In 1920 the plaintiff, A. Sidney Davison Coal Co., Inc., had an office in New York city, where it was engaged in the business of jobbing coal. It had no mines of its own, but bought from the operators and others, and sold where it could at a profit. The defendant, Weston, Dodson & Co., -Inc., was also in the coal business, with a main office in Bethlehem, Penn.
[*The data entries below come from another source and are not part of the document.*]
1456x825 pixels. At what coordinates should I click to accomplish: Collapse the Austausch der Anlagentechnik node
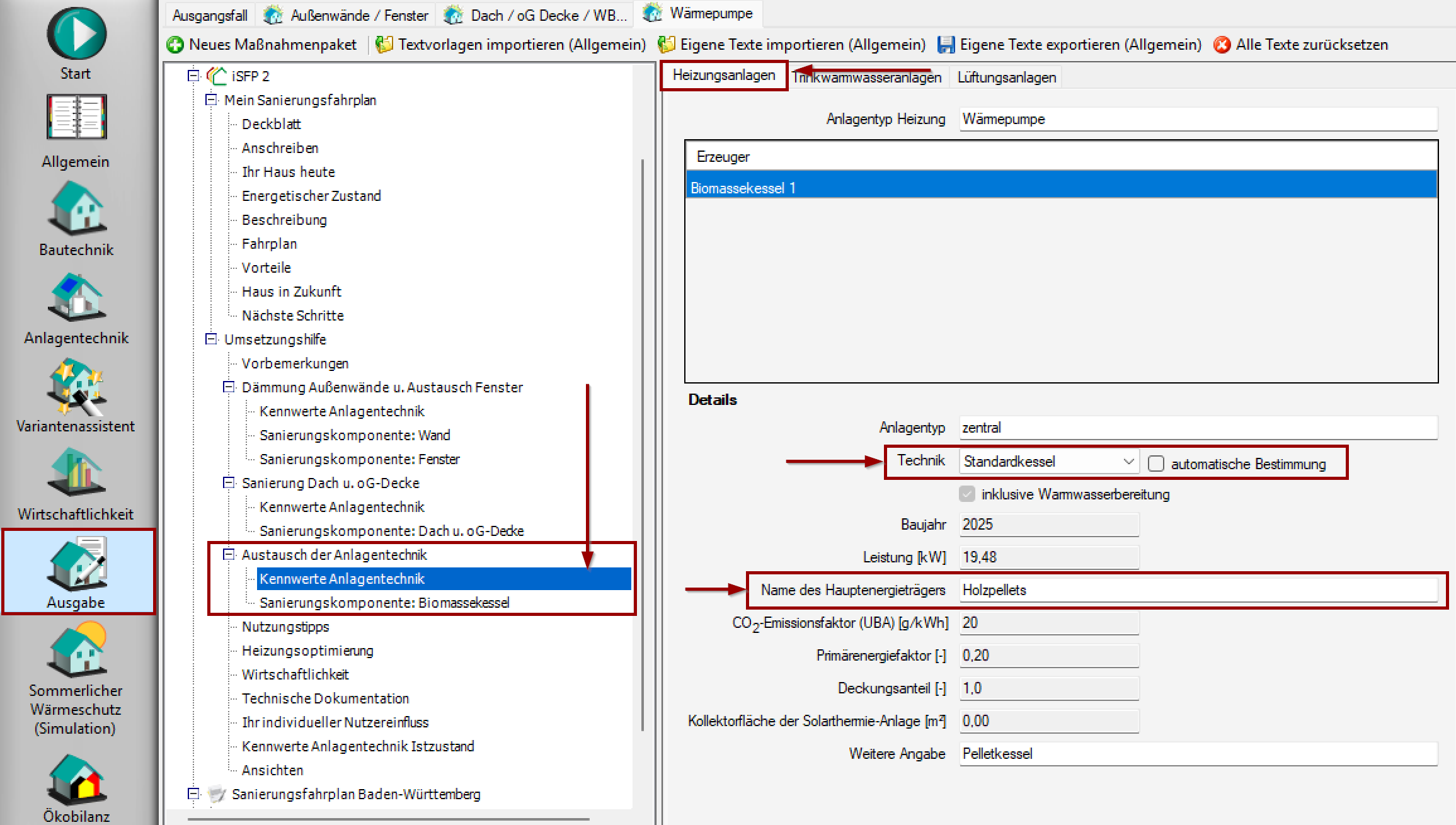click(x=229, y=555)
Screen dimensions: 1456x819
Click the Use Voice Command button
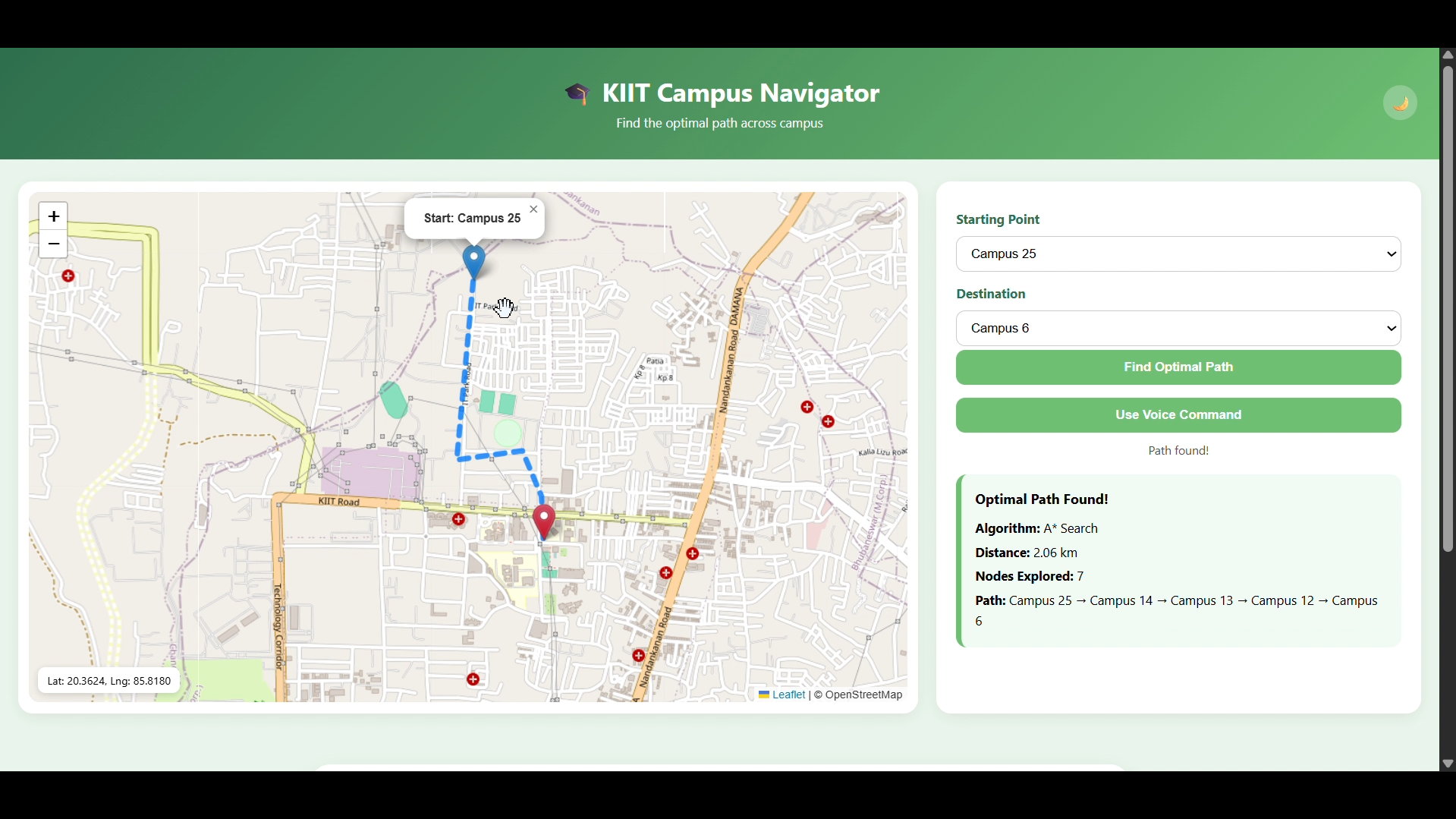pyautogui.click(x=1178, y=414)
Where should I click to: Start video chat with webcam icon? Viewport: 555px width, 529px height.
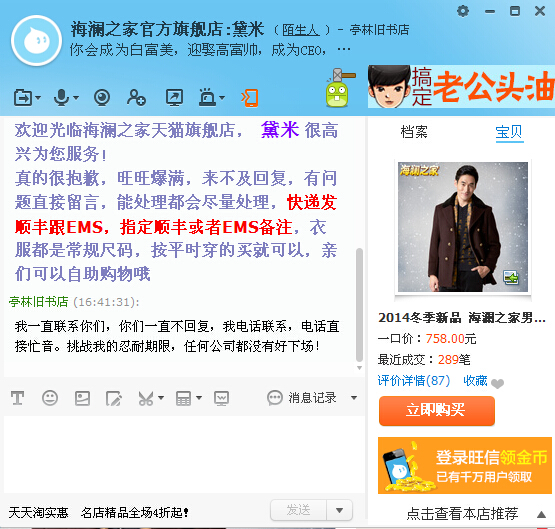point(102,98)
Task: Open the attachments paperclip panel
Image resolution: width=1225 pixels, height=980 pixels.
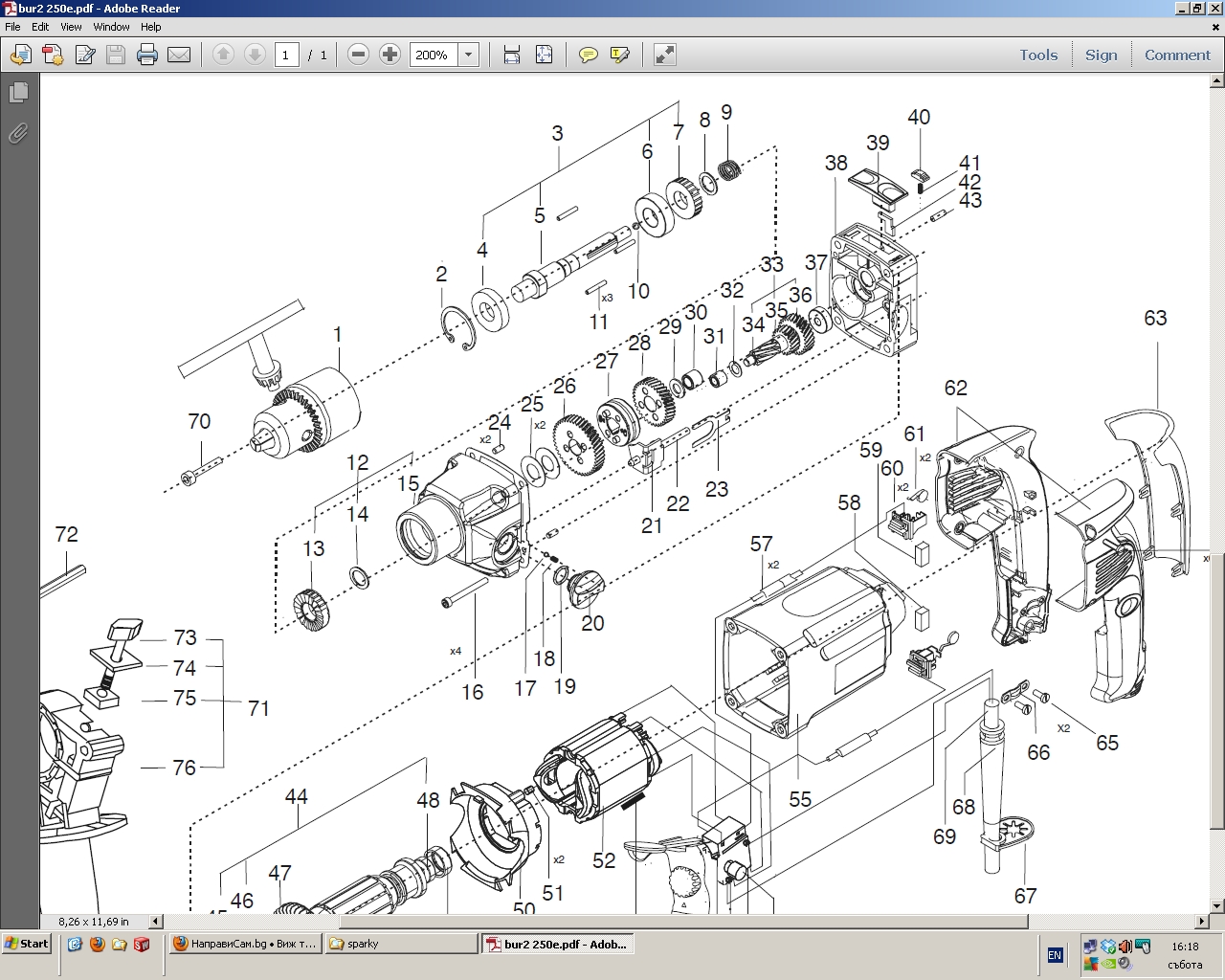Action: coord(18,133)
The parties in this action made an oral agreement, which later the plaintiff confirmed in a letter of May 28, 1920. On June first they signed and exchanged copies of a so-called Weston, Dodson Bituminous Order ” form, by which the defendant ordered the plaintiff to ship to the Tidewater Coal Exchange, Pool 31, Canton Piers, Baltimore, 10,000 tons of Youghiogheny run-of-mine gas coal, “ minimum tonnage 300 tons per day, maximum tonnage about 1,000 tons per day.” “ Youghiogheny ” was not the name of any specific mine, but of a region in western Pennsylvania in which the product of any mine would fulfill the requirements. The price of seven dollars and twenty-five cents was typewritten in the form under the printed caption Cost price net ton F. O. B. Mine.” The order did not provide that an embargo would excuse shipments, but that if the piers should be embargoed, “ line shipments ” should be furnished, which means that other shipping destinations along the railroad lines [516]*516as distinguished from the tidewater terminals were to be provided. The order form was silent as to when shipments were to begin, but the plaintiff’s letter of May twenty-eighth, confirming the oral sale, said: “ Shipments to be started early next week.”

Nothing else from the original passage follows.